[AIM OF THE EXERCISE]:
Return the entries from the line containing "will (176, 387)." through the line containing "will click(x=334, y=165).", reproducing each line without changes.

[Start of SUPPLIED ENTRIES]

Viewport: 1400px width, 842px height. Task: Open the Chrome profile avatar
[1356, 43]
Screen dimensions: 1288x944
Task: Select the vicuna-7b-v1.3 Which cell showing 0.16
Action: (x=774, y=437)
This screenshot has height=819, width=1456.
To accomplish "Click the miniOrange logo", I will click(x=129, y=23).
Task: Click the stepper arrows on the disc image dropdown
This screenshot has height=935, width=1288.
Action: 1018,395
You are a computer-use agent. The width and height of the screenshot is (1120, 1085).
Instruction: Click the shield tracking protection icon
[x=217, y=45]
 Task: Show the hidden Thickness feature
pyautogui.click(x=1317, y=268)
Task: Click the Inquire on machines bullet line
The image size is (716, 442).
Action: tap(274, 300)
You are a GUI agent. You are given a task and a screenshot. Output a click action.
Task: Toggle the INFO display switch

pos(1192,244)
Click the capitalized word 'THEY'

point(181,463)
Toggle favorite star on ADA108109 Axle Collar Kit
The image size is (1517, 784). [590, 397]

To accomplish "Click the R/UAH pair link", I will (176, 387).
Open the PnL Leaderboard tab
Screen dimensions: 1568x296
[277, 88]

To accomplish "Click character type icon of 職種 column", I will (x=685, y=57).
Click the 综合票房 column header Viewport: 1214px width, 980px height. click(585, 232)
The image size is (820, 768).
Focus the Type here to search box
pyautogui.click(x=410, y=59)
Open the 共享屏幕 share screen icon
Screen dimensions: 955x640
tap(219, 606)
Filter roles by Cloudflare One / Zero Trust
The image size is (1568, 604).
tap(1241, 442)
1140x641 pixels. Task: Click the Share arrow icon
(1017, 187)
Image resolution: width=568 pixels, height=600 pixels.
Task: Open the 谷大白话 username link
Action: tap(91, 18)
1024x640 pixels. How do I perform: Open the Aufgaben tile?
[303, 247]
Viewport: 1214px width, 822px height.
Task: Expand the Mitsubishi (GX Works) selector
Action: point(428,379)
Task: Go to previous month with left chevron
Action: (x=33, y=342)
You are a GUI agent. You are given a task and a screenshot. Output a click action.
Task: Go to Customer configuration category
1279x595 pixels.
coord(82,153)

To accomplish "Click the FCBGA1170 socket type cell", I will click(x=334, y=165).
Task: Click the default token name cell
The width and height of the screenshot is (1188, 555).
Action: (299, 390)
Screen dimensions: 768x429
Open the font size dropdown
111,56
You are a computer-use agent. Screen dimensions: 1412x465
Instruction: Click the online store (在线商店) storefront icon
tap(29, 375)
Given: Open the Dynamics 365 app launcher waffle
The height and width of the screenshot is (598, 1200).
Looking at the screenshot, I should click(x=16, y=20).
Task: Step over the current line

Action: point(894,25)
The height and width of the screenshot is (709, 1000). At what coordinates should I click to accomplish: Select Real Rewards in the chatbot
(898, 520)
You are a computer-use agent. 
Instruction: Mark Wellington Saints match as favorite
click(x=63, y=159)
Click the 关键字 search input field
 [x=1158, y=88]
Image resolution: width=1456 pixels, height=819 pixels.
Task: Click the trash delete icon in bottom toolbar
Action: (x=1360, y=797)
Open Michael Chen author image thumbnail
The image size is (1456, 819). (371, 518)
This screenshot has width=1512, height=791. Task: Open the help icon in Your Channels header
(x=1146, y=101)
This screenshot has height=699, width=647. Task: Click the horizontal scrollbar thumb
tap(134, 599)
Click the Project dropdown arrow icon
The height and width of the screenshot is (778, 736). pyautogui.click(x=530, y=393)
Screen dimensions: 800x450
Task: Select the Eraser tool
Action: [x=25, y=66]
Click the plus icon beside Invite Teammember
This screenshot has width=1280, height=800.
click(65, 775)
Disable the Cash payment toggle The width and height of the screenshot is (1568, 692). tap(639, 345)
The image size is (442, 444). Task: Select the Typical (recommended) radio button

[End of SUPPLIED ENTRIES]

[THE OUTPUT]:
To accomplish "Click the R/UAH pair link", I will (176, 387).
Open the PnL Leaderboard tab
Screen dimensions: 1568x296
[277, 88]

To accomplish "Click character type icon of 職種 column", I will (x=685, y=57).
Click the 综合票房 column header Viewport: 1214px width, 980px height. click(585, 232)
The image size is (820, 768).
Focus the Type here to search box
pyautogui.click(x=410, y=59)
Open the 共享屏幕 share screen icon
Screen dimensions: 955x640
tap(219, 606)
Filter roles by Cloudflare One / Zero Trust
The image size is (1568, 604).
tap(1241, 442)
1140x641 pixels. Task: Click the Share arrow icon
(1017, 187)
Image resolution: width=568 pixels, height=600 pixels.
Task: Open the 谷大白话 username link
Action: tap(91, 18)
1024x640 pixels. How do I perform: Open the Aufgaben tile?
[303, 247]
Viewport: 1214px width, 822px height.
Task: Expand the Mitsubishi (GX Works) selector
Action: point(428,379)
Task: Go to previous month with left chevron
Action: (x=33, y=342)
You are a GUI agent. You are given a task and a screenshot. Output a click action.
Task: Go to Customer configuration category
1279x595 pixels.
coord(82,153)

To accomplish "Click the FCBGA1170 socket type cell", I will click(x=334, y=165).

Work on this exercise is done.